Health and functionality were also among the key trends identified by marketing analysts Mintel.
“Age reframed is all about our ageing global population,” Rick Miller of Mintel told Food Manufacture, quoting from the four key trends the company had flagged for the year to come. “What comes with that is a burden of different diseases, different health issues and, obviously, the opportunity for functional food and drink to satisfy that.”
In particular, Miller highlighted an opportunity to engage with Gen X (born between 1965-1980) as they have an appetite for functional foods already and will, in a few years, become the next most senior generation.
In fact, according to Mintel’s research, German Gen Xers agree that a healthy diet is the most important factor for staying healthy and feeling well, while 61% of Thai consumers aged 71+ rely on their children to make most of their purchasing F&B decisions.
Prinova meanwhile was delivering on health from a cognitive point of view, showcasing gummies, chocolates and beverages which had ingredients associated with memory and focus benefits.
What was interesting about its approach was how it propositioned the same functional perks to different audiences, playing on flavour and marketing. For example, it had created a peach iced tea prototype for older consumers and a citrus raspberry energy drink for the younger population.
“It doesn’t matter if you’re young or old, you want to have the same functional benefits,” said Tony Gay, Prinova’s technical sales director for nutrition.
Gay believes that memory-geared products but also applications which are associated with anxiety and stress will dominate 2024.
Silvia Soragni, product and marketing manager for Lallemand, also aired her thoughts on the growing trend for healthy products. However, she offered the caveat that affordability needed to remain front and centre.
“We need to keep in mind, not all consumers will be able to afford premium products. We need to make sure everyone has access to healthy food, so we are promoting sodium reduction, flavour modulation and sugar reduction,” Soragni said.
Big and bold colours
New for 2023 FiE was GNT’s Exberry colour lab, a fantastic array of shades for booth guests to admire and try.
This concept emphasised the variety of tones within the colour spectrum.
Gen Z was a big focus for the company. Speaking with Jill Janssen, market development specialist, it was apparent how different this generation was from others.
“They’re the new, upcoming consumer group. They’re the consumer group worried about the environment, the well-being of the planet, but also about their own well-being – not just health but mental.

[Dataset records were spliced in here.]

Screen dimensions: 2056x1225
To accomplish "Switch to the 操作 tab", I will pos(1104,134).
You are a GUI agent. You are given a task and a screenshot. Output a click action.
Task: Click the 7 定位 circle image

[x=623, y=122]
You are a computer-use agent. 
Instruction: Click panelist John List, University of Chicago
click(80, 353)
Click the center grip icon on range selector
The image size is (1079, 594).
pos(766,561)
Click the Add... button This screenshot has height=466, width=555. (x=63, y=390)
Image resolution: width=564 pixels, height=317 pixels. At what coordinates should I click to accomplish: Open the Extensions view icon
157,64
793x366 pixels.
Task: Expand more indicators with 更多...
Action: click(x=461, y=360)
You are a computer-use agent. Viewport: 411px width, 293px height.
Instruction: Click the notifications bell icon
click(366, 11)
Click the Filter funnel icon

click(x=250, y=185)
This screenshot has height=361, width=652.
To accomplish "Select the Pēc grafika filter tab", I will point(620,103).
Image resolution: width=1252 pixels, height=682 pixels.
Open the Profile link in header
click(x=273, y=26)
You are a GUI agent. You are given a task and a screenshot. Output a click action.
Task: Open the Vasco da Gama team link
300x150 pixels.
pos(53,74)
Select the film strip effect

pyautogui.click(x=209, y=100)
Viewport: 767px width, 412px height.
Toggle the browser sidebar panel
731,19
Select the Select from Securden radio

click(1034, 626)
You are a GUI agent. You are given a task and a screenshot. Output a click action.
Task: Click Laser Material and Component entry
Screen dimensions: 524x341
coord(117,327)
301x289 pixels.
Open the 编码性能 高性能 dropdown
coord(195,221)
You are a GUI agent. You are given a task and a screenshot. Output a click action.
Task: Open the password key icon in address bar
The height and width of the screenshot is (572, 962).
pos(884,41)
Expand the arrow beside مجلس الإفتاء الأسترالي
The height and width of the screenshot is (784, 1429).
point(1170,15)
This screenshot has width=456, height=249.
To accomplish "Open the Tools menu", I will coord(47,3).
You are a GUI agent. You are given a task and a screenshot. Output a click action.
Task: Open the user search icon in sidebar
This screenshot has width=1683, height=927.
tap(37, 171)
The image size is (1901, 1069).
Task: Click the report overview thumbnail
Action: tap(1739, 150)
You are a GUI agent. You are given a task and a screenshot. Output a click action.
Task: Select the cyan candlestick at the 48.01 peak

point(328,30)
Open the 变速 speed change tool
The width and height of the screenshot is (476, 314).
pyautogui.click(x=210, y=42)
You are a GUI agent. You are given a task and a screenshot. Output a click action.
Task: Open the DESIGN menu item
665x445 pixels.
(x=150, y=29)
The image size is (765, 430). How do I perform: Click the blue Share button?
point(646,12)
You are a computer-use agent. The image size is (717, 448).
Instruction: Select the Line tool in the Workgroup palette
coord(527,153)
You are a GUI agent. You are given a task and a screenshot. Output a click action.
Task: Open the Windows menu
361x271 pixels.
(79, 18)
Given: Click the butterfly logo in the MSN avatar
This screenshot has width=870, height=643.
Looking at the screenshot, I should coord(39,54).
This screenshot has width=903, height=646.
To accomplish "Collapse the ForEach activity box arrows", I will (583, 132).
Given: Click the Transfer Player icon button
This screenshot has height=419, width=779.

“They’re also the first generation that don’t associate with bland and boring colour shades. They want to be very colourful, so we have a rainbow of possibilities for them. We expect bright and bold colours to be popular.”
The same but different
Summing the trends for 2024 up well, Macariou described them as nothing new, but rather an expansion and diversification of what has been important to consumers.
Health and sustainability appear to be ruling, but the avenues in which they’re being presented will continue to evolve in interesting ways.
Fibre and protein claims will play a big part in 2024 and plant-based applications will likely be the way in which they manifest.